### TRY IT
Exact copies are required of the lines from the line containing "The height and" through the final line of the listing, both included, and of no other lines.

### EXERCISE INPUT

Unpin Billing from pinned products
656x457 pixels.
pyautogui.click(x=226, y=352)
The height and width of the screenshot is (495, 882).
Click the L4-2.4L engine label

### EXPECTED OUTPUT
The height and width of the screenshot is (495, 882).
Click the L4-2.4L engine label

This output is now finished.